"I have a cunning plan"

                             or

             Entries Caching in the Access Batons


0. Preamble
   --------

Entries caching appears to be a good idea for making the client and WC
libraries faster.  There has been some discussion about this, but how
it could be implemented has never really been written down.  I have a
mental picture of how entries caching could work, but the picture is a
little blurred in places, and I'm a bit worried that the dark bit in
the corner (probably my thumb) may be obscuring important details.

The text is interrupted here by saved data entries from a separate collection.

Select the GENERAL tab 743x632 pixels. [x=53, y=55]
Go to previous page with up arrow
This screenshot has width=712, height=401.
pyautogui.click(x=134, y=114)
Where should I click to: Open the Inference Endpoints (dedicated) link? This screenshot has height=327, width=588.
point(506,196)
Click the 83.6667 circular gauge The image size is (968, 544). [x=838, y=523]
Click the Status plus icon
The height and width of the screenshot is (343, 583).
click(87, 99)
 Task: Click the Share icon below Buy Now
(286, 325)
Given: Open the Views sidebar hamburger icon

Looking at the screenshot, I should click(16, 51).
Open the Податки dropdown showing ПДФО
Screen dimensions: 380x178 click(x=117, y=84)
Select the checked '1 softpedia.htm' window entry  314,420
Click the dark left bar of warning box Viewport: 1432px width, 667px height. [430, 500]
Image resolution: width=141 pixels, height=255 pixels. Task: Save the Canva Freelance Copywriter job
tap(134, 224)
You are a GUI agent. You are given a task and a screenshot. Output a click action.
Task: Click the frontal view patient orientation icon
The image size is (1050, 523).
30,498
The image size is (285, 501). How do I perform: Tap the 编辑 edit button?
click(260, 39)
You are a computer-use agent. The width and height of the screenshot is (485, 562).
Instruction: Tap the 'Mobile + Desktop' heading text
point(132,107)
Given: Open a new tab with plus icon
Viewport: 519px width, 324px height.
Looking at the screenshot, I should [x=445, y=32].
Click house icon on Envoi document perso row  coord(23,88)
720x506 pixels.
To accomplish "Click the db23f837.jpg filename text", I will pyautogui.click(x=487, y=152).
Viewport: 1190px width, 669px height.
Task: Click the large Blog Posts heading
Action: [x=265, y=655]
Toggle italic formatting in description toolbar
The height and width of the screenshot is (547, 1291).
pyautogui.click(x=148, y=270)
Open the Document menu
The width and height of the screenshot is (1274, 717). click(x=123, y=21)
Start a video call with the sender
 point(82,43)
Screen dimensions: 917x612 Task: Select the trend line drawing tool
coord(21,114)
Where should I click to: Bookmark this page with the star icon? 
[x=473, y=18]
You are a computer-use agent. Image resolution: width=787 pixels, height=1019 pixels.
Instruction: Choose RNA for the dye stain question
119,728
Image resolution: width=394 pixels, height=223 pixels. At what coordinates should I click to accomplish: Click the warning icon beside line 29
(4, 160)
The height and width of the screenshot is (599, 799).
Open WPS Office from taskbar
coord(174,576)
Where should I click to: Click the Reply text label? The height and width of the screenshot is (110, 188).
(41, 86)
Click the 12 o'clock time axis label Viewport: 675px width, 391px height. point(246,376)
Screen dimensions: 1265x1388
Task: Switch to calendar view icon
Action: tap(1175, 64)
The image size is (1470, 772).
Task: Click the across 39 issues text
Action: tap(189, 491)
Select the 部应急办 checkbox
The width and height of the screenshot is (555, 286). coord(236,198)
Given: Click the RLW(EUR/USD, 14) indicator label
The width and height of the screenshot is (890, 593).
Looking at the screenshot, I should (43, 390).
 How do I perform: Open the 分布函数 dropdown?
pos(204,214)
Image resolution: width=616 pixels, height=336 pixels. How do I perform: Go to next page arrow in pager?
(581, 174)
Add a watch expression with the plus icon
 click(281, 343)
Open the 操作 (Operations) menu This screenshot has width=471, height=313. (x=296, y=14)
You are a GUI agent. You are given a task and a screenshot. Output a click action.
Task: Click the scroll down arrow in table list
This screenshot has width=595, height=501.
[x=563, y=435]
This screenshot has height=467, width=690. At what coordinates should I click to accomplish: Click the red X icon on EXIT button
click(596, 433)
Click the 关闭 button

The solution being developed as part of issue 749 is to use the
svn_wc_adm_access_t access batons to cache the results of
svn_wc_entries_read, so that the .svn/entries file does not need to
read and parsed repeatedly.

What makes this hard is that the entries file is currently accessed in
a large number of places in the code.  If we attempt to introduce
caching gradually there is a danger that we will mix code that uses
the cache with code that access the entries file directly.  Such
mixing is not a good idea, as it is possible that the cache and
entries file may get out of sync.  Even if we could ensure that each
client operation used the cache consistently (could we do that?)  it
would make future development hard, as we would need to ensure that
such consistency didn't break.  Introducing caching everywhere in a
single step is better, but the code changes to do it would be
gigantic.


1. Caching Interface
   -----------------

The plan is to identify the places where there needs to be an access
baton, and then make all the changes required to pass access batons
around within the code, but without attempting to introduce the
caching code.  This is being done in stages.  Once the access baton is
in place, I hope that it will then be possible to start using caching
everywhere in a single step.

The basic functions to retrieve entries are svn_wc_entries_read and
svn_wc_entry.  The function svn_wc__entries_write is used to update
the entries file on disk.  Simple really, only three functions, and
once the access baton gets this far we are more or less done!  The
trouble is that these functions are used everywhere, so the batons
have to be passed through a large number of other functions.

The basic caching read interface will consist of svn_wc_entry for a
single entry and svn_wc_entries_read for a hash of all entries, just
as it does now.  Initially these functions will work exactly as they
do right now, except they will have gained an additional access baton
parameter.  Once the functions support caching then switching caching
on should just involve very localised changes, as the entry interface
is the same with and without caching.

In the longer term it may be that svn_wc_entries_read will be removed
in favour of providing a set of functions that access the underlying
cache, thus allowing the access baton to track changes made.  However
initially I do not think this will be required, if the current code
gets a hash from svn_wc_entries_read and expects it to remain valid
then that expectation should still apply when caching is implemented.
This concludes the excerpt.